Zincir Kıran

Enes Sekizsu
Türkçe Yayın
Published in
5 min readMay 3, 2020
© Erich Hartmann/Magnum Photos (1985)

Beş gün beş gece, aralıksız bir şekilde düşündüğüm planımın sonuçlarını elde etmemin vakti nihayet gelmişti. Her anımda, halihazırda basit olan planımı biraz daha kusursuzlaştırmak istiyordum. Bu işe öylesine kafa yoruyordum ki ne gündüzünde okul sıralarının gerekliliklerini ne de gecelerde göz kapaklarımın beklentilerini karşılayabiliyordum. Bu durumu bir takıntı olarak kesinlikle görmemek lazım. Yalnızca, kimi önlemlerimi hazırlamış olarak bu işe koyulmam gerekiyordu ve aslında çoktandır olması gereken bu olayı, hakkıyla gerçekleştirirken çıkabilecek kimi aksaklıklara önlem almamı okulumun şartları zorunlu kılıyordu. Bana kalmış olsa, bu iş çoktan bitmiş, konuşulmuş ve unutulmaya başlanmış olacaktı. Bir öğretmenin çantasından, ülkeyi karış karış gezseniz bile birkaç yerde belki bulabileceğiniz bir dolma kalemi yürütmek benim için doyumsuz bir haz yaratsa da başta pek sevgili edebiyat hocam olmak üzere diğer okul mensuplarında, hatta ve hatta işin büyümesiyle şehirdeki insanlarda, onun ardından da ülkenin her karışında aynı etkiyi yaratmayabilirdi.
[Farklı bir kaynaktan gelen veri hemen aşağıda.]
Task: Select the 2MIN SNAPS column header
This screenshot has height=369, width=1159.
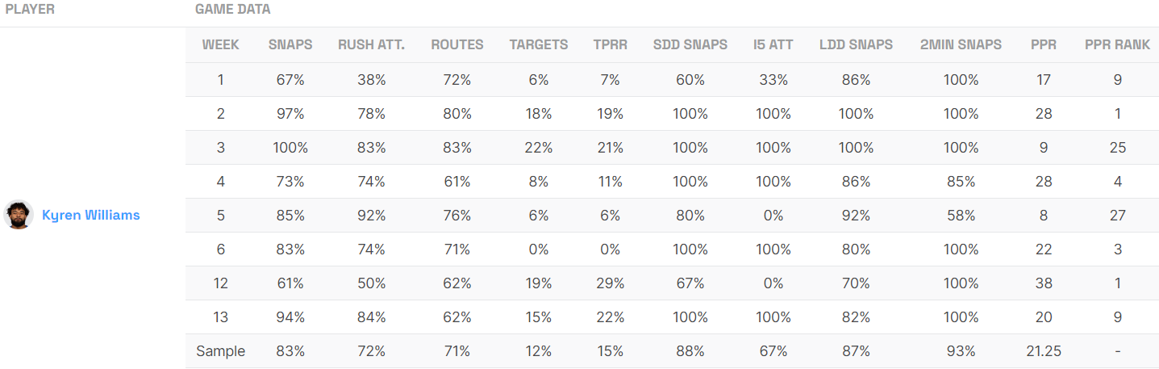Action: click(x=961, y=45)
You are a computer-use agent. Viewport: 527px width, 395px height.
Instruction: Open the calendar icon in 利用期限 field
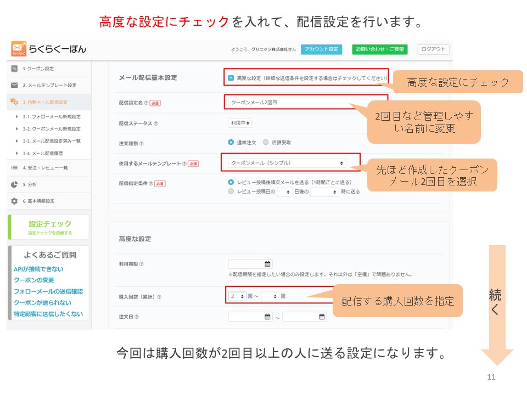(x=267, y=264)
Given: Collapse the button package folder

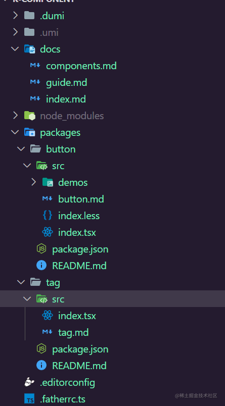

Kalemin ne denli mühim olduğunu anlıyorsunuz ya, hazırlıksız bu işe koyulamazdım. Bu iş için hatırı sayılır nedenlerim de vardı, hayatıma dair hiçbir şeyi nedensizlik içinde bırakmadığım gibi bunun için de pek mühim nedenlere sahiptim. Kalem, mutlaka onu hak eden bir insanın elinde yıllanmalıydı. Okulun yalnızca sigara içilmek için kullanılan tuvaletinin müdavimlerinden tutun da toplasan iki elin parmaklarını geçmeyecek kütüphane bağımlılarına kadar kime sorarsanız sorun, kalemi hak eden kişinin edebiyat hocamızın olmadığını öğrenebilirdiniz. Onlarla bunun üzerine konuşma fırsatım olmadı fakat öyle sanıyorum ki gerçekleri görme hususunda yalnız değilimdir. Hocamız olacak adamın, ismini anmak dahi istemiyorum, bu kalemi kullandığından bile şüpheliyim; oysa etrafına böylesine gün batımından kızıllıklar saçan bir dolma kalemin kapağı hiç kapalı tutulur muydu, bir bende olsaydı, yalnız ve yalnız yemek aralarımda kendisinden ayrı kalırdım ama şimdi üzülmenin lüzumu yok, yakın zamanda, birkaç güne benim ellerimden kağıtlara merhaba demeye başlayacak.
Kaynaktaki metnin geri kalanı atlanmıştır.